Ser conscientes de ser una comunidad de hermanos y hermanas que en algo se parecen a su Papá-Dios, implica asumir una existencia, individual y comunitaria, que se vuelve "sagrada" en la sociedad porque refleja algo del ser y de la vida de Dios en todos los ámbitos de la convivencia humana. Esto hace que nuestra presencia se vuelva signo visible de la santidad de Dios que es potencia de vida, de amor y de misericordia en el contexto en el que nos encontramos porque la conciencia de ser "parientes de Dios", "consanguíneos de Dios", "hijos de Dios", nos obliga a hacer visible ese parentesco divino en hechos y palabras.



El trabajo por la paz, en un contexto violento como el nuestro, plantea la necesidad y urgencia de ayudar a las personas a descubrir a Dios como Papá, aceptar ser sus hijos e hijas y asumir la fraternidad como camino de salvación social. Es decir, ayudar a dejar esa visión idólatra que tienen de Dios, que la historia y la tradición sembró en sus conciencias: ese dios que no ve, no oye, no siente, que no mueve un solo dedo para cambiar las cosas y liberar a su pueblo (salmo 115); y ayudarlas a ser conscientes de que no insultan a Dios si se identifican con Él y asumen su modo de ser en el contexto en el que se encuentran.


Si entendemos el trabajo por la paz como “ayudar al ser humano a ser como Dios”, “ayudar a ser y sentirse hijo de Dios”, es indispensable que quienes acompañamos a las personas en su crecimiento humano y espiritual, seamos personas con experiencia profunda de Dios, para poder decir a la gente “cómo es Dios”. Para poder decirles sin miedos culturales, sociopolíticos y religiosos, que Dios es creador, que nos encarga cuidar y cultivar la tierra para que todos tengan vida en abundancia; que Dios es liberador y que interpela la conciencia de todos en favor de los oprimidos; que es  defensor de los pobres, que defiende a los débiles y que quiere relaciones de justicia. (Sal 9, 10.13; 10,14.17.18; 40,18; 72,12-14; 76,10; 103,6). Solo así el bautizado entenderá que, para hacer visible a Dios que camina con su pueblo y que cumple sus promesas de justicia y paz para todos, tiene que ser él y su comunidad quienes hagan visible esto en sus sociedades (cf.

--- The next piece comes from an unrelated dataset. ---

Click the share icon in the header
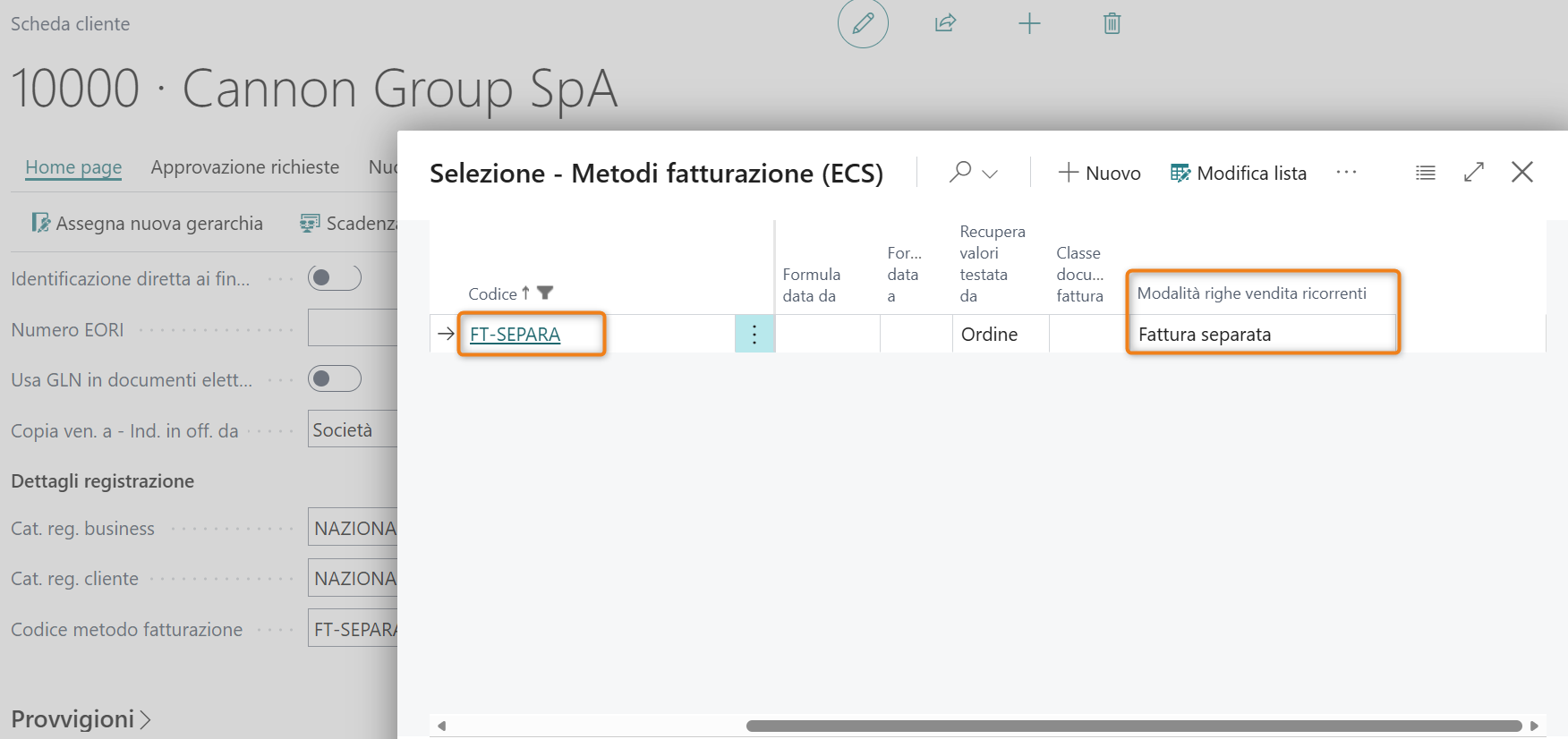The image size is (1568, 739). (x=946, y=23)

Is 2,2-4; 9,1-4.6; 32,15-18; 60,17-18; Miq 4,1-4).

 


Cuando decimos que el bautizado, como ser humano y como seguidor de Jesucristo, es “imagen y semejanza de Dios” (Gn 1, 26), no solamente se debe tener presente su dignidad como ser humano sino también la misión que se deriva de esta conciencia de ser “hijo de Dios”, esa conciencia de ser “hermano y santo” en el mundo de hoy. Por lo mismo, está llamado a ser como Dios: creador, liberador, defensor de los débiles, justo, comunitario, metido en la vida de su pueblo, generador de paz y custodio de la vida.

 

Si este ser humano con el que nos encontramos no es como Dios, significa que no sabe, que no es consciente, que se le ha olvidado o quizá no le permiten ser como su Creador. En este sentido, el objetivo primero de la pacificación social es hacer que cada individuo recupere la conciencia de ser “hijo de Dios”, de tal modo que “algo” de parecido tenga con su Padre. Podríamos decir entonces, que hacemos un buen trabajo por la paz cuando las personas que acompañamos en su camino de fe, se “atreven” a ser como Dios.